Depuis 2017, date à laquelle le CHR de Ouahigouya a été érigé en CHUR, évoluant ainsi  en grade, absolument rien de ce qui était prévu comme construction de locaux et dotation de matériels n’a été constaté. L’on se pose donc avec légitimité, la question à savoir, quel est le problème ? Où sont passés les trois (03) milliards de fcfa qui avaient été prévus par le gouvernement pour faire dudit hôpital, un centre hospitalier de référence ? Comment comprendre que les plus hautes autorités soient complètement indifférentes face aux décès de ces femmes sur les lits d’accouchement pour manque de matériels adéquats ;  de ces pauvres populations qui meurent pour manque d’assistance ?

Plusieurs notes de détresses avaient été adressées au gouverneur de la région du Nord par la sous-section du SYNTSAH, avec pour objectifs, lui faire part des difficultés et dysfonctionnements de l’hôpital. Malheureusement, nous pouvons dire que c’est tombé dans l’oreille d’un sourd. Puisque depuis lors, aucune action n’a été entreprise pour trouver des solutions. La dernière note envoyée au gouverneur date du 06 avril 2020. Un message dans lequel, le syndicat alertait l’autorité sur les problèmes récurrents de pannes des appareils biomédicaux, des ruptures quasi quotidiennes d’intrants et de consommables médicaux, des coupures très fréquentes d’eaux et d’électricité et des insuffisances dans la gestion du personnel. L’on se demande alors, pourquoi un tel silence coupable de la part de nos premiers responsables ?

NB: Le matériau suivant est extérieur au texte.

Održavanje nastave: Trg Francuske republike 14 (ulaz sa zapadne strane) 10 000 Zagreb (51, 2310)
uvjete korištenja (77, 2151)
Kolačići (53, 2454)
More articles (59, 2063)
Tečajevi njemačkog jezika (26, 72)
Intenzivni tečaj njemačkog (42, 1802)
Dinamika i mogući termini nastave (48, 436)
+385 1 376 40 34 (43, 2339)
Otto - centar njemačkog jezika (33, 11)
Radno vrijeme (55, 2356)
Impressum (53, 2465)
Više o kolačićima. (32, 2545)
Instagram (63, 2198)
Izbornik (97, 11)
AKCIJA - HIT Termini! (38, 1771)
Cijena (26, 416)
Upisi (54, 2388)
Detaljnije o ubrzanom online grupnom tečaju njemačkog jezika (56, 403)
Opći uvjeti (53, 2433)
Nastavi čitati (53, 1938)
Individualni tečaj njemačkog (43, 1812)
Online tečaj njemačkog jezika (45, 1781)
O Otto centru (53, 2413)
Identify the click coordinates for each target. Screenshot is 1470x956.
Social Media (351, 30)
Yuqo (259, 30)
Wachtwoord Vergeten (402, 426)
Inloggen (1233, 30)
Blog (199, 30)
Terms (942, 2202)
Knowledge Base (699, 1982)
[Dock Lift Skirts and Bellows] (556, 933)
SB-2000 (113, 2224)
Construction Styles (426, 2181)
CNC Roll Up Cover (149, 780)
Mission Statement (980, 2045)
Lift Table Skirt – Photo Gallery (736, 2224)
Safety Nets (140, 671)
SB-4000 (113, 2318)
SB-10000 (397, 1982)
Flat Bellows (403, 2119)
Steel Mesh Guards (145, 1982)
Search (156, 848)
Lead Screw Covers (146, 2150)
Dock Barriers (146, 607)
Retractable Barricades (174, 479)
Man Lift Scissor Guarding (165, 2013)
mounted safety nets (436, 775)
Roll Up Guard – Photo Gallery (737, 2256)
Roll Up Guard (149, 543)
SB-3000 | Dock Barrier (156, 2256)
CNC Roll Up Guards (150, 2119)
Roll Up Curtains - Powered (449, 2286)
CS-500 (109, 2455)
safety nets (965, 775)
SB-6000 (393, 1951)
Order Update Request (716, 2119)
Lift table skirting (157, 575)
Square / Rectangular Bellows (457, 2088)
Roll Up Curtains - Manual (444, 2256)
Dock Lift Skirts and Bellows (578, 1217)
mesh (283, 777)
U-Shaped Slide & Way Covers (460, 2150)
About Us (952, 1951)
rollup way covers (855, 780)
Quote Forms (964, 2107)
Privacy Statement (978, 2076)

                                    Les vigiles de l’hôpital ont même déserté

Autre fait, autre scandale! Par voie de presse, l’opinion publique  apprenait tout récemment, le 30 mai 2020, la désertion des agents de sécurité de l’hôpital. Ces derniers ont plié bagages et ont refusé d’assurer leur rôle. La raison est que depuis le mois de janvier, ils n’ont pas reçu de salaire. Une justification qui nous a été confirmée par Ablassé Ouangraoua, SG de la sous-section du SYNTSAH lors d’une interview en date du dimanche 03 mai. Selon lui, «si on en est arrivé  là, cela  n’incombe qu’au Directeur général (du CHUR) qui n’a pas eu les bonnes lunettes ».

Face à tous ces problèmes, morts récurrents  dus au manque de matériels et autres difficultés, notamment les insuffisances dans la gestion du CHUR, nous interpellons le président du Faso qui a fait le serment d’assurer aux populations la santé à travers des prises en charge dans des hôpitaux de qualités. La santé est un droit pour les populations, mais malheureusement dans la région du nord, le droit à la santé n’est que de l’utopie, de la façade. Actuellement, une « mort certaine vous y attend », si vous êtes admis au CHUR/OHG. Le président Kaboré est interpellé.